Picture: Team Kenya presenting their evaluations of health systems readiness on NCDs at the May 2017 NextGen Leaders workshop in Kigali
Citizens and populations in a country ought to hold their governments accountable to their commitments and promises. Through accountability, we can make significant progress. It is only fair that we, as the public who pays taxes, see the money and resources used effectively and efficiently. So then, how can we hold our governments accountable?
We, as citizens and civil society, are the watchdogs of the governments, and we cannot sit back when misappropriation occurs. It is time to speak up and stand up for what is right! In the 2011 UN High-level meeting on NCDs, governments made commitments. In 2018, there is an upcoming UN High-Level Meeting. How much progress has been made in your country? Are we going to be talking about the same things we were 7 years ago? Has your government involved you in the implementation of some of the commitments? There are so many questions to ask and answer to assess if we, as a country or region, are heading in the right direction. It starts with you and I, our friends and families; we need to come together and advocate for change in the healthcare of our countries and reduction of the burden of NCDs globally.
The Young Professional Chronic Disease Network had a workshop May 4 – 7 in Kigali, Rwanda themed “accountability”, which is a critical aspect of progress in achieving various Sustainable Development Goals (SDG) especially SDG 3: to ensure health and well-being for all at all ages. Now, what do we need to do to hold our governments accountable to the commitments? We need to:
KNOW the commitments that your government has made. It is only through knowledge that we can effect change. Let us all commit to follow up our governments on the 2018 UN High level Meeting and know what they have committed to. The SDGs adopted in 2015 recognize non-communicable diseases as a major challenge to development. In SDG 3, targets towards reduction of the burden non-communicable diseases are clearly outlined. What steps is your country taking towards the achievement of these targets?
MONITOR governments and assess at what pace they are implementing the strategies and commitments. Through the establishment of timelines, we are confident that governments can work efficiently and within a specified time period. We need to hold governments accountable and one way we can do so is by ensuring that they place timelines in implementation. One such tool we can use is the benchmark tool formed by the NCD Alliance. The toolkit, informed by interviews with NCD advocates from around the world, showcases successful practices, lessons learned, and recommendations to drive NCD advocacy at national and regional levels!
BE INVOLVED as citizens in the development of these strategies and most importantly in the implementation process. The policies made affect the citizens like ourselves. We must be involved in the process. Civil society groups in countries such as South Africa and countries in the Caribbean are involved in the fight against NCDs. They have released status reports on NCDs in their countries. What have civil society groups in your country done in relation to NCDs?
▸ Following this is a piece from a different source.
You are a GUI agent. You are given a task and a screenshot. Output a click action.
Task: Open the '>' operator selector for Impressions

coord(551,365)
The recently concluded World Health Assembly saw the election of the First African Dr. Tedros Adhanom Ghebreyesus as the new Director-General of WHO. We hope that he will influence, especially African countries, positively in implementation of policies. Through the World Health Assembly we know that governmental institutions, especially Ministries of Health, come together to deliberate on many issues, among them policies that affect the health of their citizens. The assembly can act as an accountability body at the global level. There are many limitation here as well as in practice since there are no real binding commitments. So what if a government defaults on its promises, or if it takes too long in its implementation of the commitments?
The process of accountability requires commitment, both at the global and the national level. We need to be involved as citizens! With a reduction in the burden of NCDs in your country, there will be a more productive population enhancing the workforce and being able to direct funds towards development rather than spending a large percentage of government revenues to treat patients with NCDs that could have been prevented.
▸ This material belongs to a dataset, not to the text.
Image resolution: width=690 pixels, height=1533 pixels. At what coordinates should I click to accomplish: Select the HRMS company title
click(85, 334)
For me as a health advocate, the problem of NCDs hits close to home. I have had family members as well as friends succumb to NCDs, in particular cancer and complications of hypertension. We cannot sit back and watch when this issue hits so close to home. I have dedicated my life to fight this menace of NCDs. I would like to challenge you all, to take some action and be involved! Together we can make great strides in the reduction of the burden of NCDs in the world.